DETAILED DESCRIPTION OF EMBODIMENTS OF THE INVENTION

Systems and methods disclosed in the following may be implemented as software, firmware, hardware or a combination thereof. In a hardware implementation, the division of tasks does not necessarily correspond to the division into physical units; to the contrary, one physical component may have multiple functionalities, and one task may be carried out by several physical components in cooperation. Certain components or all components may be implemented as software executed by a digital signal processor or microprocessor, or be implemented as hardware or as an application-specific integrated circuit. Such software may be distributed on computer readable media, which may comprise computer storage media (or non-transitory media) and communication media (or transitory media). As is well known to a person skilled in the art, the term computer storage media includes both volatile and non-volatile, removable and non-removable media implemented in any method or technology for storage of information such as computer readable instructions, data structures, program modules or other data. Computer storage media includes, but is not limited to, RAM, ROM, EEPROM, flash memory or other memory technology, CD-ROM, digital versatile disks (DVD) or other optical disk storage, magnetic cassettes, magnetic tape, magnetic disk storage or other magnetic storage devices, or any other medium which can be used to store the desired information and which can be accessed by a computer. Further, it is well known to the skilled person that communication media typically embodies computer readable instructions, data structures, program modules or other data in a modulated data signal such as a carrier wave or other transport mechanism and includes any information delivery media.

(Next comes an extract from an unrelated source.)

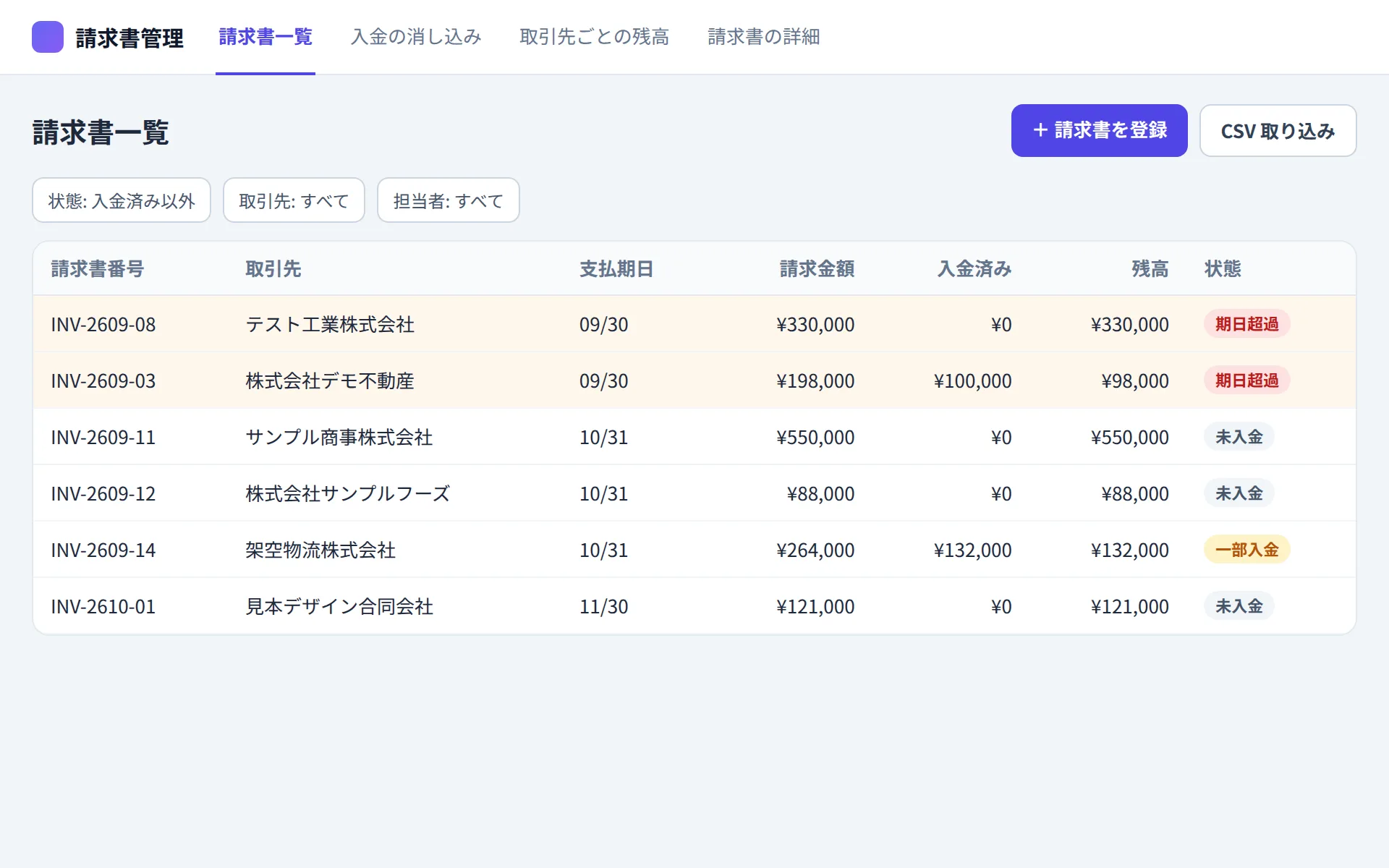
Task: Click the 残高 column header
Action: 1150,269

The herein disclosed embodiments provide methods for a low bit rate, low complexity encoding/decoding of channel and/or object based audio that is suitable for stereo or headphone (binaural) playback. This is achieved by (1) rendering an audio playback presentation intended for a specific audio reproduction system (for example, but not limited to loudspeakers), and (2) adding additional metadata that allow transformation of that audio playback presentation into a set of binaural presentations intended for reproduction on headphones. Binaural presentations are by definition two-channel presentations (intended for headphones), while the audio playback presentation in principle may have any number of channels (e.g. two for a stereo loudspeaker presentation, or five for a 5.1 loudspeaker presentation). However, in the following description of specific embodiment, the audio playback presentation is always a two-channel presentation (stereo or binaural).

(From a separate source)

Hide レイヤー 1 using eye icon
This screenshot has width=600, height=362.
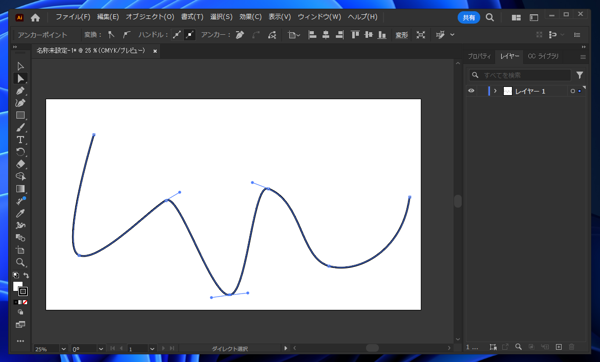tap(471, 91)
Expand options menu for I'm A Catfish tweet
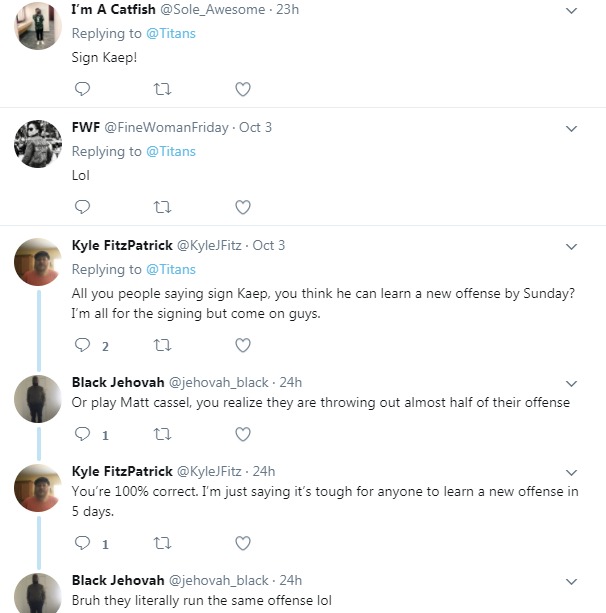 572,11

In the following disclosure, the expression “binaural representation” is also used for a signal pair which represents binaural information, but is not necessarily, in itself, intended for playback. For example, in some embodiments, a binaural presentation may be achieved by a combination of binaural representations, or by combining a binaural presentation with binaural representations.


Loudspeaker-Compatible Delivery of Binaural Audio with Individual Optimization

In a first embodiment, illustrated in FIG. 2, an encoder 11 includes a first rendering module 12 for rendering multi-channel or object-based (immersive) audio content 10 into a playback presentation Z, here a two-channel (stereo) presentation intended for playback on two loudspeakers. The encoder 11 further includes a second rendering module 13 for rendering the audio content into a set of M binaural presentations Ym (m=1, . . . , M) using HRTFs (or data derived thereof) stored in a database 14. The encoder further comprises a parameter estimation module 15, connected to receive the playback presentation Z and the set of M binaural presentations Ym, and configured to calculate a set of presentation transformation parameters Wm for each of the binaural presentations Ym. The presentation transformation parameters Wm allow an approximation of the M binaural presentations from the loudspeaker presentation Z. Finally, the encoder 11 includes the actual encoding module 16, which combines the playback presentation Z and the parameter sets Wm into an encoded bitstream 20.



FIG. 2 further illustrates a decoder 21, including a decoding module 22 for decoding the bitstream 20 into the playback presentation Z and the M parameter sets Wm. The encoder further comprises a processing module 23 which receives the m sets of transform parameters, and is configured to output one single set of transform parameters W′, which is a selection or combination of the M parameter sets Wm. The selection or combination performed by the processing module 23 is configured to optimize the resulting binaural presentation Y′ for the current listener. It may be based on a previously stored user profile 24 or be a user-controlled process.


A presentation transformation module 25 is configured to apply the transform parameters W′ to the audio presentation Z, to provide an estimated (personalized) binaural presentation Y′.


The processing in the encoder/decoder in FIG. 2 will now be discussed in more detail.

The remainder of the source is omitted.